Feedback – (Stop dragging your feet about)

It’s been a little bit all over the place with all of this 3rd year malarkey but its (hopefully) all under control.

As always I thought I had my head screwed on rather well when it came to formative assessments, but getting the feedback proved me otherwise. But that’s okay, it isn’t too out of the ordinary anymore.

For my presentation I had a power-point slide consisting of 20 slides. These slides included photo’s from my trip to London’s Hunterian Museum, the sketches I had made from that trip and finally what I had been working on until that point. Now I think it was at this point where things began to go a little wrong.

 I had been working very closely with Calico and some lovely embroidery threads that I had gotten from Maggie down in Textiles. I had been using the embroidery rings from textiles also in order to make the calico taut and easier to work with. I drew on some of the drawings I had collected from my journey to London, placed alongside each other to eventually to form a complete landscape of illustrations. As said before I used the colour scheme which is set in place to attract the viewers eye, and by using the thread and calico, there is hopefully a calming feel to the work.
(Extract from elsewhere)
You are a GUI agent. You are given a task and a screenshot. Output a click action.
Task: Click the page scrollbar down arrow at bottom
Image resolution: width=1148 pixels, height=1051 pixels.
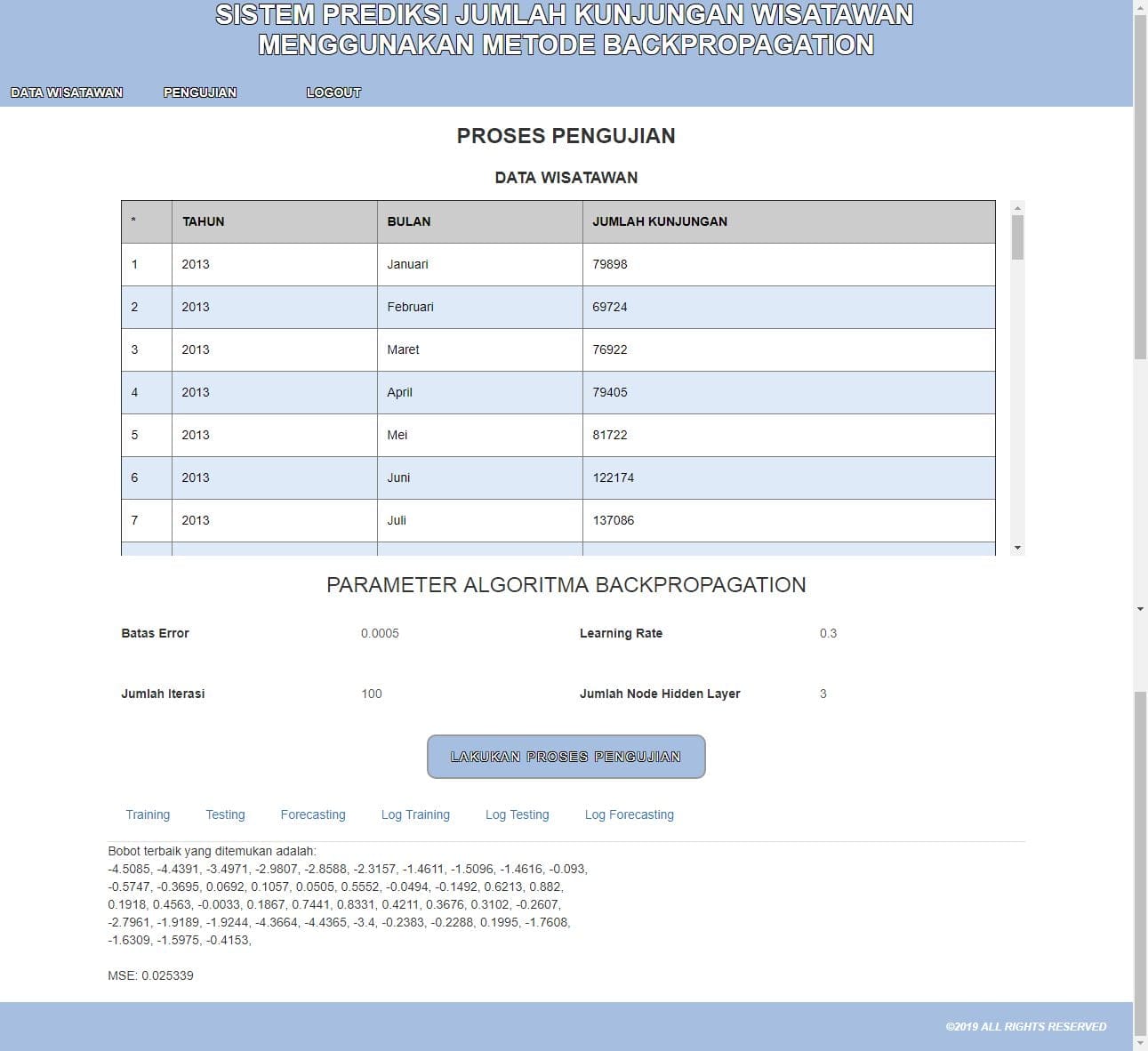tap(1140, 1043)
When it came to presenting I lay out my stitch work in front of Amelia and Martin along with my sketchbook open on the pages that homed my drawings. I felt like the presentation itself went rather well and I felt as though I managed to articulate my ideas and intentions properly. After the presentations it would then be 2 weeks before we received our feedback. I found my feedback rather confusing and I think they both picked up on this rather quickly (it probably didn’t help that It was very early on a monday morning and I wasn’t quite alive yet). I think mostly I felt as though I had expressed what I really wanted to do and what I have been researching in those 2 weeks, and what new techniques I wanted to be trying, but I felt as though that was all looked over rather quickly and I didnt really get to hear their opinion on that. Here are some of the main issues raised:

  • I have been too reticent with the project and I need to claim it
  • I need to be more ambitious as I am almost ‘untabooing a taboo’
  • Be more daring and take more risks
  • Remember the work is for the world, not for myself

When it came to the end of the meeting I was extremely lost, almost like I’d been swallowed up in the black hole that is greatly known as the Artist Block, all within the space of about 20 minutes. I almost couldn’t leave the seat, so I asked them what on earth do I do with myself now? At this point I was extremely keen to try out felting (which I shall blog about afterwards) and thought it was another great way to incorporate soft materials and colours with the tricky subject matters of my work, but they didn’t seem to like the idea. Amelia mentioned to me to be careful about becoming too ‘crafty’, however I feel as though I wouldn’t be crafty if I’m making this as something to look over ather than something someone may purchase as a gift or for themselves? I’m not sure about this, but I think I am willing to give it a go to find out. So after asking them both what I should be doing with myself, they told me that I should really give some hard and thorough thought into my materials I am using, ideas, where they will go in both context and importance; what place do you think it will be? It was also mentioned to look at some Cancer adverts and helplines pages to see how they address the issue, listen to their voices, and decided what tone of voice it is that I want to have with my work. So my plan for the next few days afterwards was to answer al these questions to see if I could get a better understanding of what the hell I was doing.

The next morning I woke and emailed Amelia asking if I could have another meeting with her and Martyn as I was just too stuck and confused. We arranged for the following Friday.